The wind scoured my face, biting deeply into the frozen, numbed, skin. The thundering crash of the sea, beat relentlessly against the staunch walls of thee cliff: I put my hands to my ears, muffling the sound a little, but still felt the pounding and reverberation of the sea. For the first time, I looked over the edge, and stared for a long time into that boiling, blue-black cauldron, the ever-changing sea.

A sudden gust of wind, like a hand, lifted my cap off my head. It sailed gracefully through the air, on a cushion of wind, settling a foot or so from the rounded edge of the cliff. I started after it, and tried to stop myself in the same action. I fell. Being so near the edge, I could do nothing to help myself. Inevitably and slowly, ever so slowly, I slithered over the cliff.

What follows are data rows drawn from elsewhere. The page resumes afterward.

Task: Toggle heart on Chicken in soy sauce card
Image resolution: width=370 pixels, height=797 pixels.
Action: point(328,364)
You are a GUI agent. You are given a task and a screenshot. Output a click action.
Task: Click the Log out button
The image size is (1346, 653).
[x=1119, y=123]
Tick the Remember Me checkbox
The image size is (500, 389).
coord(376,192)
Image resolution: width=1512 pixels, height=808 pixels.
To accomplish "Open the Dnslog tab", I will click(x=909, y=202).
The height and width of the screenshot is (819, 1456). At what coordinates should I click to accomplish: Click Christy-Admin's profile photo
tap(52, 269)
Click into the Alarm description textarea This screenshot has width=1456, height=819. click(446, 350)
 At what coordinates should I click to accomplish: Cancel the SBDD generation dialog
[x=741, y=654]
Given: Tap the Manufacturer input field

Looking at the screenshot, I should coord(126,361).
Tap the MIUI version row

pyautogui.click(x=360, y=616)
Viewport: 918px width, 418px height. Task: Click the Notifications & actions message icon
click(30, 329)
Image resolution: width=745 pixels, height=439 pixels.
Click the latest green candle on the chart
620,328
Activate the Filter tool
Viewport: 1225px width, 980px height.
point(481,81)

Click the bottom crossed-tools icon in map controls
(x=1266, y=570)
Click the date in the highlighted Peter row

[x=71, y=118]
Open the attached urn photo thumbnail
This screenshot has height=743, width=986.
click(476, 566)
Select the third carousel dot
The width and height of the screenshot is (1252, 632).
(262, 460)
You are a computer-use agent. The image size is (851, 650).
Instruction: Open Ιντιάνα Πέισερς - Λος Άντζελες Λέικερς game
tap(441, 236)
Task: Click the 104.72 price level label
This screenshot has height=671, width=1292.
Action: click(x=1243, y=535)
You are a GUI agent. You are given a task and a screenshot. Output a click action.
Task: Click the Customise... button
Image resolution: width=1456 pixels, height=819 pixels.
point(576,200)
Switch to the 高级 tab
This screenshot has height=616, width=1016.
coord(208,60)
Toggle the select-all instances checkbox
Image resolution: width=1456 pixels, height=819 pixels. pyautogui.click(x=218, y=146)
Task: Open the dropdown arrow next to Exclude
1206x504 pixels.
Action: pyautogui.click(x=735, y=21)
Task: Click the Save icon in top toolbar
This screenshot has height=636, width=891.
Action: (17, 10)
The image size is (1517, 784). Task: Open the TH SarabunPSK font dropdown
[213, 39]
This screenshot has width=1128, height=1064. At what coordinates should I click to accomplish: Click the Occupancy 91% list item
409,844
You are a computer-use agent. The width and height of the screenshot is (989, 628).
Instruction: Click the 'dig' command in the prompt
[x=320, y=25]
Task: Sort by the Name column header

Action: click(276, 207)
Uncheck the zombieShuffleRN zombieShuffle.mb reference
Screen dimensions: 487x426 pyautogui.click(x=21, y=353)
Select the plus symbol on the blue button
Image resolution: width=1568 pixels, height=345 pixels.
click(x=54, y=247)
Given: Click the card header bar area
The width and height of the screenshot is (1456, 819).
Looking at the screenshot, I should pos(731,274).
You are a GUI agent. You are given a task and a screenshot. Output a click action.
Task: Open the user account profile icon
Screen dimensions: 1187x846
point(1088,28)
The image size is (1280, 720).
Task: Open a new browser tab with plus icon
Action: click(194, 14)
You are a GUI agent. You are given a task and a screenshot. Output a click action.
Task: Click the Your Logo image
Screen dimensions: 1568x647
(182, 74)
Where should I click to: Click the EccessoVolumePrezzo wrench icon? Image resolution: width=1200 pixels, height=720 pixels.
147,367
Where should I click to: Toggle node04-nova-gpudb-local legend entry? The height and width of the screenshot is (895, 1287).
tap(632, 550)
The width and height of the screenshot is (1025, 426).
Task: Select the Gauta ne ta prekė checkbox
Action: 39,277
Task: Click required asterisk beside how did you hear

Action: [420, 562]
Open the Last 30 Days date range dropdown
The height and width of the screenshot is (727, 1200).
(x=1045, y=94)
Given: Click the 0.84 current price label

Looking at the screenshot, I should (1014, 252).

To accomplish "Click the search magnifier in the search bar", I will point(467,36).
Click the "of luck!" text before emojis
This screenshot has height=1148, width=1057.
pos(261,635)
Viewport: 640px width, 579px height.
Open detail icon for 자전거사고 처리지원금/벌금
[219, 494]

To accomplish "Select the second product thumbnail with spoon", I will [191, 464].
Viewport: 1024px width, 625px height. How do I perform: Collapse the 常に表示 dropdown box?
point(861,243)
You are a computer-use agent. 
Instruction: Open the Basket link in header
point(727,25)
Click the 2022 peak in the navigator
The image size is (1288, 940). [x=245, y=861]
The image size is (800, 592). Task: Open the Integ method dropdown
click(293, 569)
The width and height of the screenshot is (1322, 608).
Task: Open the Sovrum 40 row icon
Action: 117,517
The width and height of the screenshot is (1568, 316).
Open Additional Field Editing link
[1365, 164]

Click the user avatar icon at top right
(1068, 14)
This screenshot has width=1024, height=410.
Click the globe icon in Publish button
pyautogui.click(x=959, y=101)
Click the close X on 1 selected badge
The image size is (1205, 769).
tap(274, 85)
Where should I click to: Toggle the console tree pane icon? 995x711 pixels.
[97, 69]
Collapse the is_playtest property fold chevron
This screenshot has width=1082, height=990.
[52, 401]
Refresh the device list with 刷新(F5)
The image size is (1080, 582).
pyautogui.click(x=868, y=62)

I screamed, the apprehensive wail immediately bustled along before the wind. Tumbling, turning, twisting, into grotesque forms; bouncing from rock to rock, and battered, bruised, and bleeding, hitting the water with a comparatively insignificant clap. As the waves retreated I was left, lungs burning, on the pebbles. The waves rumbled greedily over me, and then time and sight abruptly stopped.

Dizziness and pain enveloped me as I opened my eyes. Two doctors became barely discernible. "Born to live, for the time being," I heard vaguely. "If he lives to see the morning, he'll be all right, if he doesn't ...," wafted into my subconscious mind. I don't know when I became unconscious.

Red light seared through my eyelids. I opened my eyes and saw, dimly for a moment, for I was squinting, a window. Through the window glimmered the dawn.